人々の「幸せ」を実現するためには何が必要でしょうか。もちろん、人々の幸せを阻害する要因が貧困であれば、その人に健康で文化的な最低限の生活を営むための経済的支援、あるいは施設の提供などが有効でしょう。また、健康が問題であれば医療サービスが必要になります。しかし、人々の幸せを阻害するものは貧困や疾病だけではありません。

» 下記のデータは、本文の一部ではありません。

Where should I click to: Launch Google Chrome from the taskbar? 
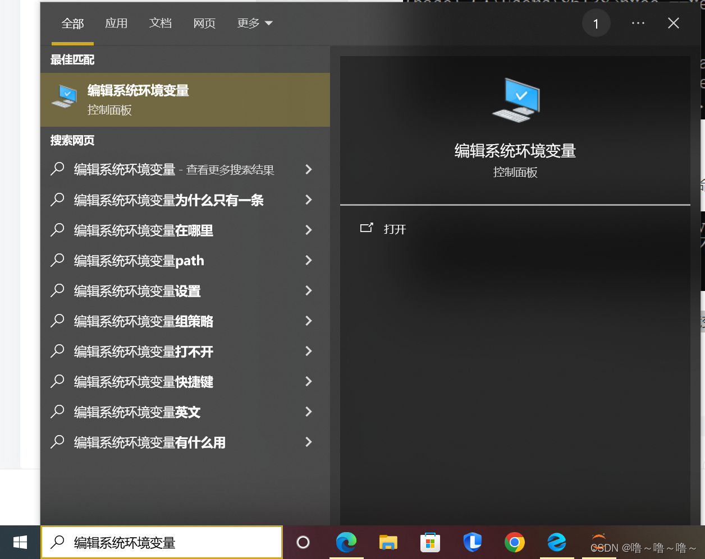(x=514, y=543)
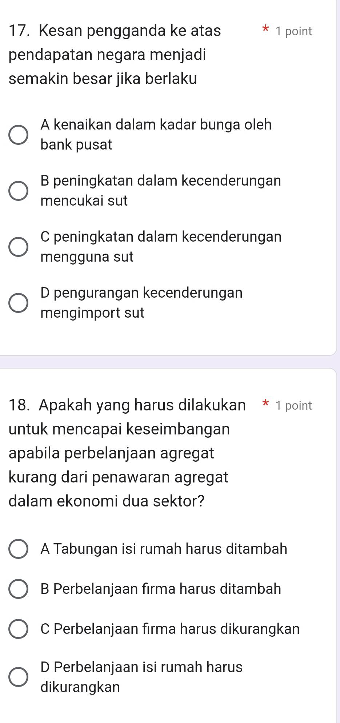Viewport: 340px width, 723px height.
Task: Click the label text 'B Perbelanjaan firma harus ditambah'
Action: 161,589
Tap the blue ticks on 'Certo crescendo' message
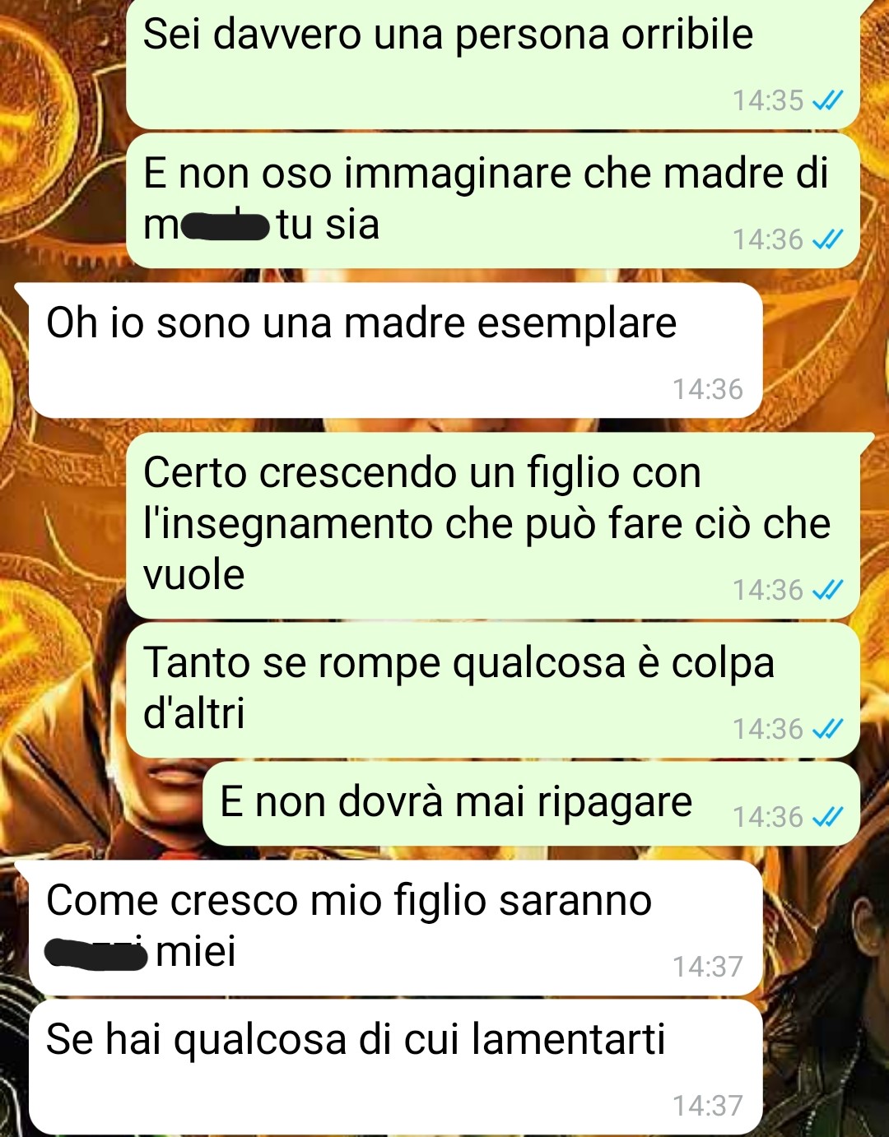Image resolution: width=889 pixels, height=1137 pixels. [x=827, y=590]
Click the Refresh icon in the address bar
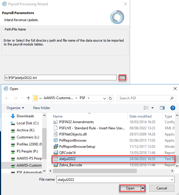The width and height of the screenshot is (179, 195). 110,98
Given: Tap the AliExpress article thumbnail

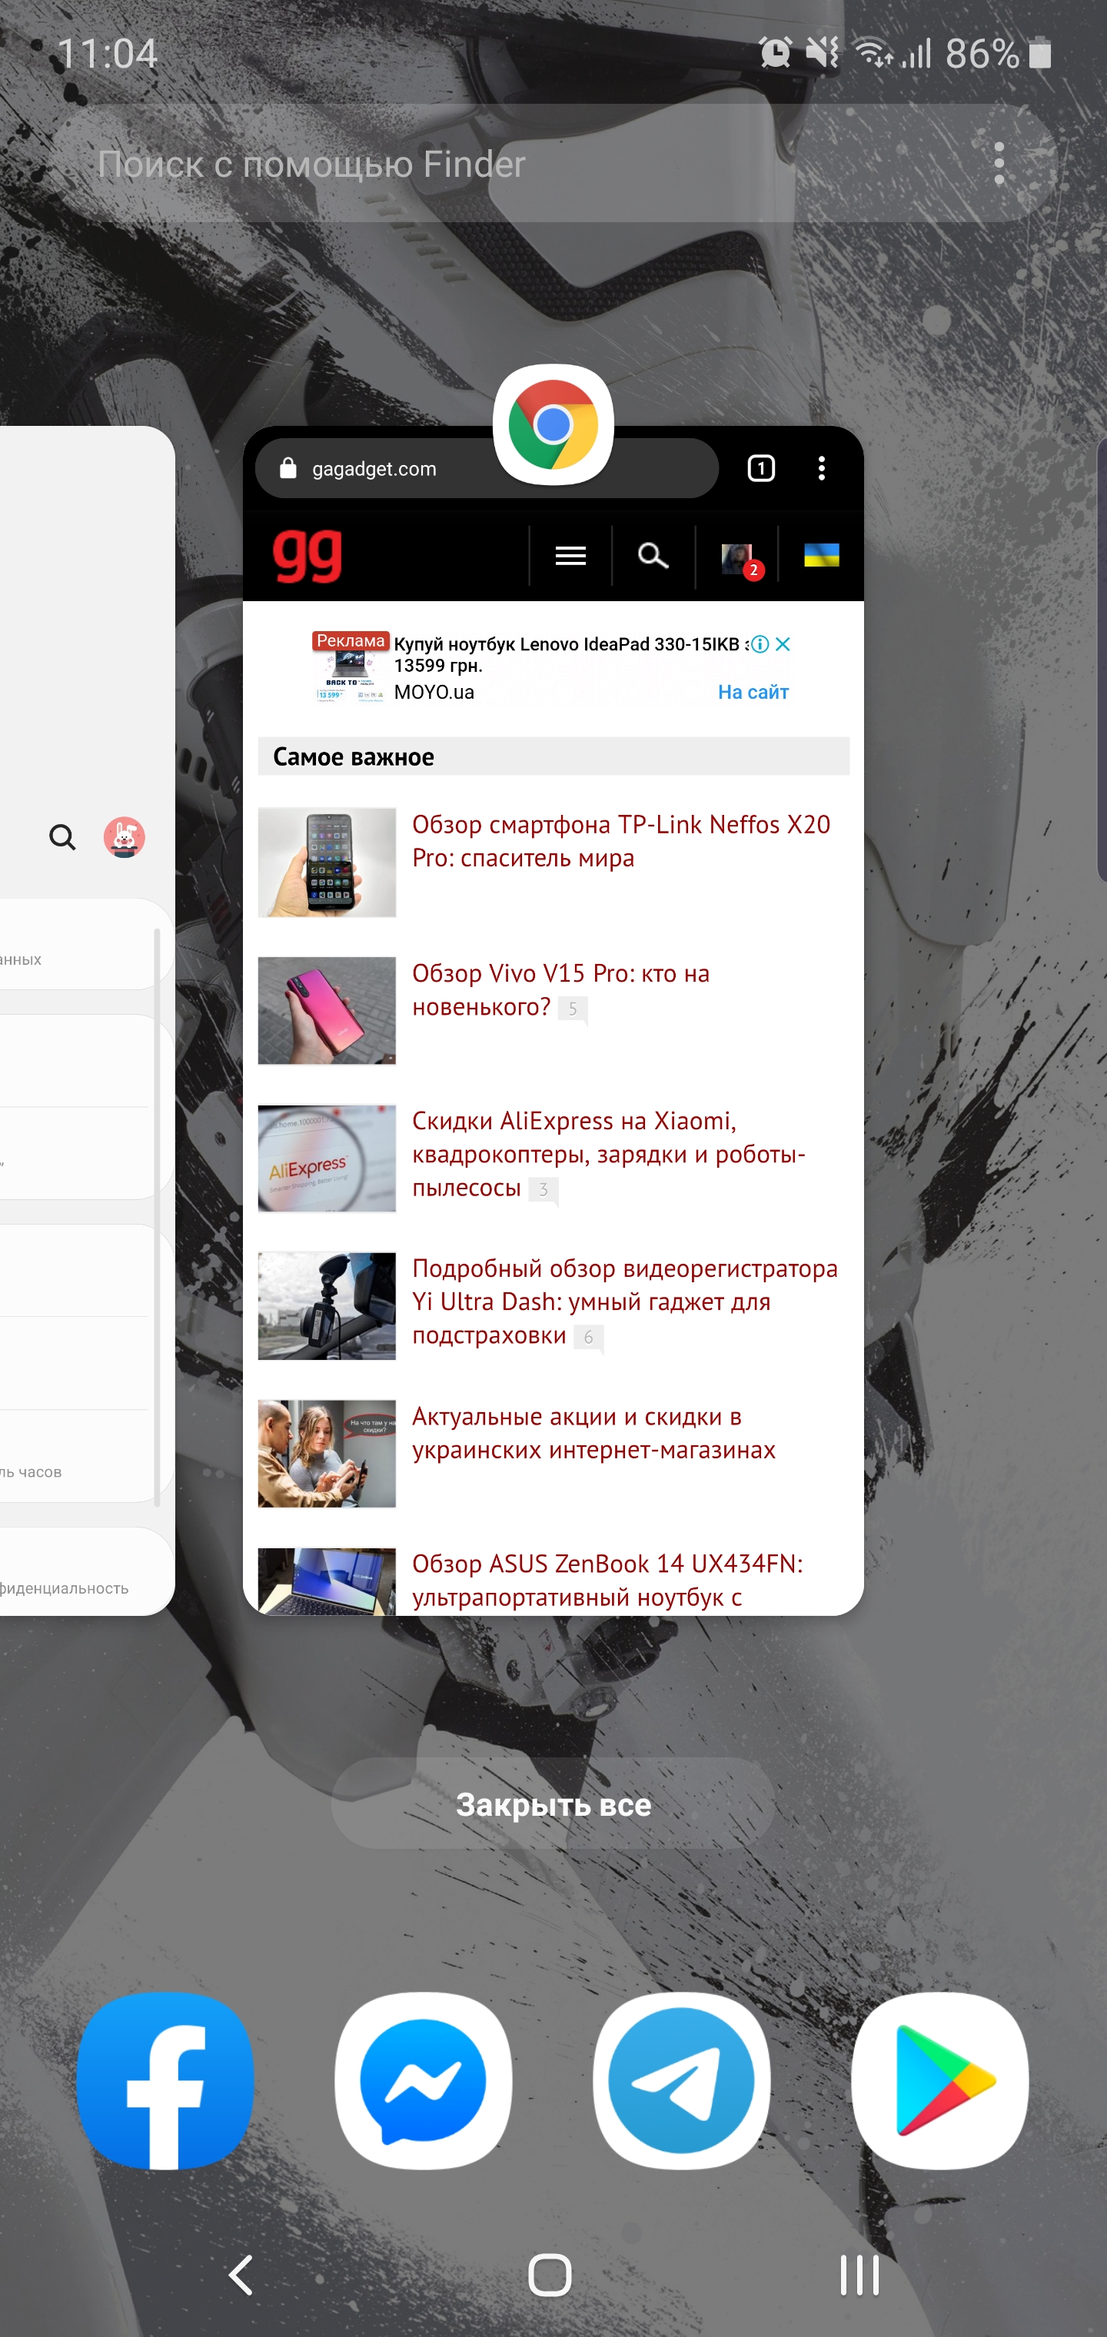Looking at the screenshot, I should click(327, 1159).
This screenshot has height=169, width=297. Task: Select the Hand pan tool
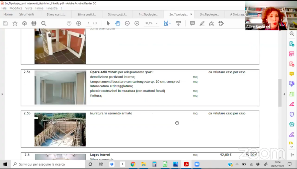click(x=118, y=23)
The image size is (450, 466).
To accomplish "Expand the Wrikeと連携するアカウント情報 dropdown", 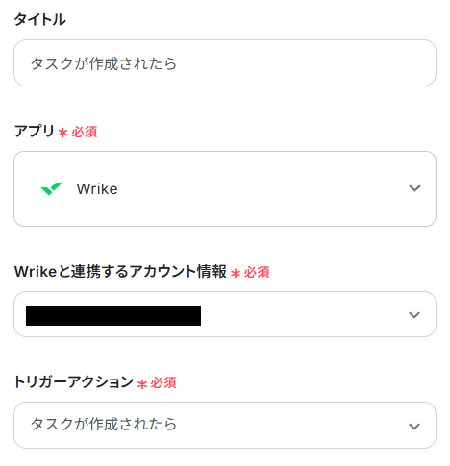I will click(x=225, y=314).
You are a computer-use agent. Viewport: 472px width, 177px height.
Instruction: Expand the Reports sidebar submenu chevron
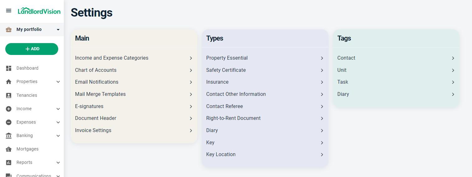[x=58, y=163]
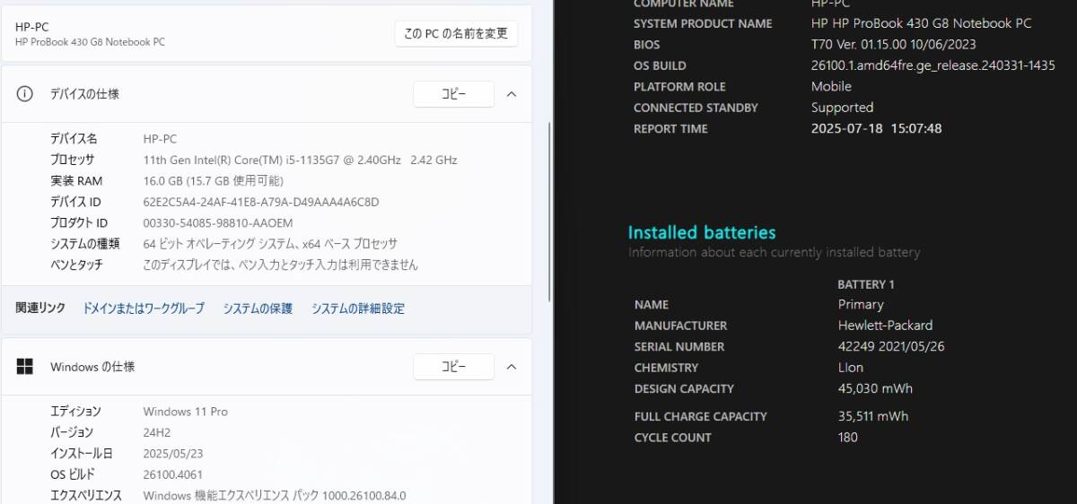
Task: Click the battery serial number value
Action: click(890, 346)
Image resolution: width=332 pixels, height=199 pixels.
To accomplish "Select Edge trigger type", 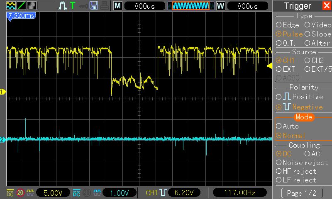I will pos(288,25).

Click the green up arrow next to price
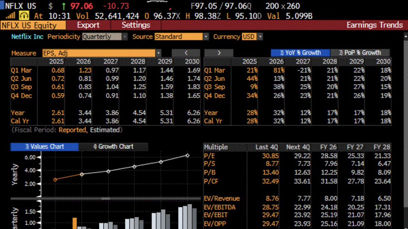[63, 6]

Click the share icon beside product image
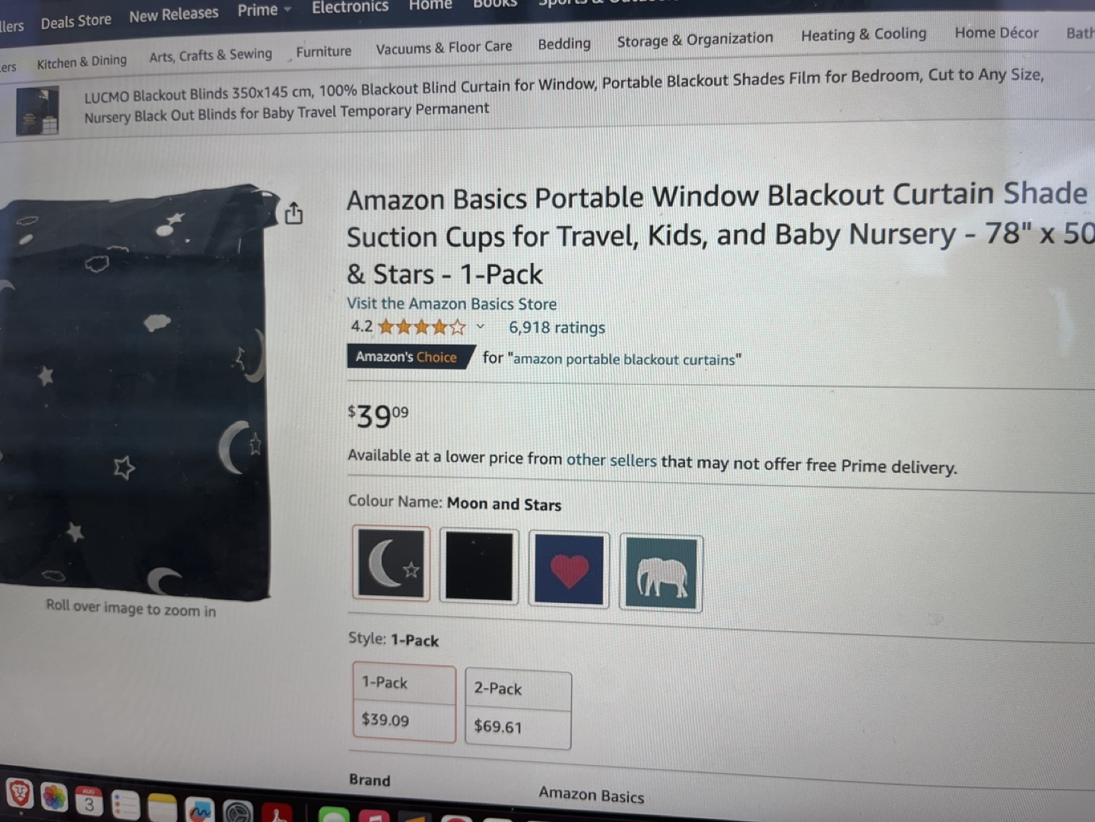click(294, 214)
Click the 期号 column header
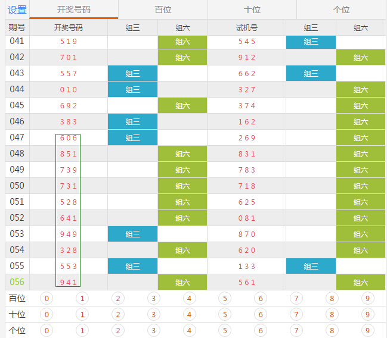The height and width of the screenshot is (338, 387). [17, 27]
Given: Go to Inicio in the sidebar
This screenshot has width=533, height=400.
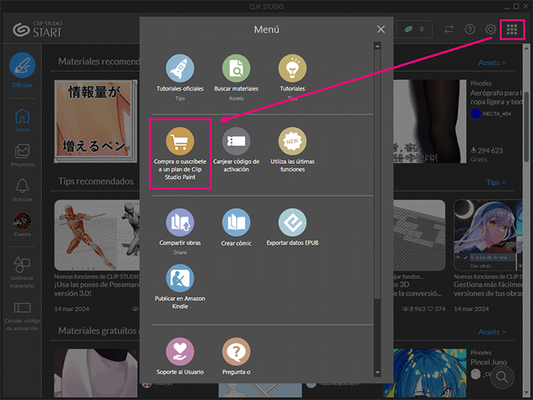Looking at the screenshot, I should pos(22,120).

人は生きものとしてこの社会に生まれ、老い、そして死んでいきます。また、人は様々環境でいろいろな関係を持ちながら暮らしています。よく「人は関係の中で生きていく」といわれますが、実は人間の現実の存在は、哲学者マルティン・ブーバーが指摘したように「関係」そのものです。しかし、人々は現代社会の中でこの関係を忘れ、自己という個に閉ざされてしまうことがあります。この関係が失われている状態では、人々は孤独感や疎外感を感じ苦しみます。人々が本来の人間性を呼び起こし幸せになるためには、一人ひとりに真剣にかかわり人々の関係を回復することが必要です。
例えば、認知症の高齢者と地域社会や家族との関係を大切にして、高齢者が地域社会の中での役割を認識し、生きがいを感じながら暮すことは、その高齢者や家族だけではなく社会全体の本当の幸せにつながります。福祉関係者はプロとして、人々の関係を回復させるために行政や地域のNPO法人、医療機関や教育機関など様々な組織や専門職と連携し協力して社会全体の幸せを促進していくことが求められます。そして、このことが、現代社会における福祉関係者が果たすべき役割と考えます。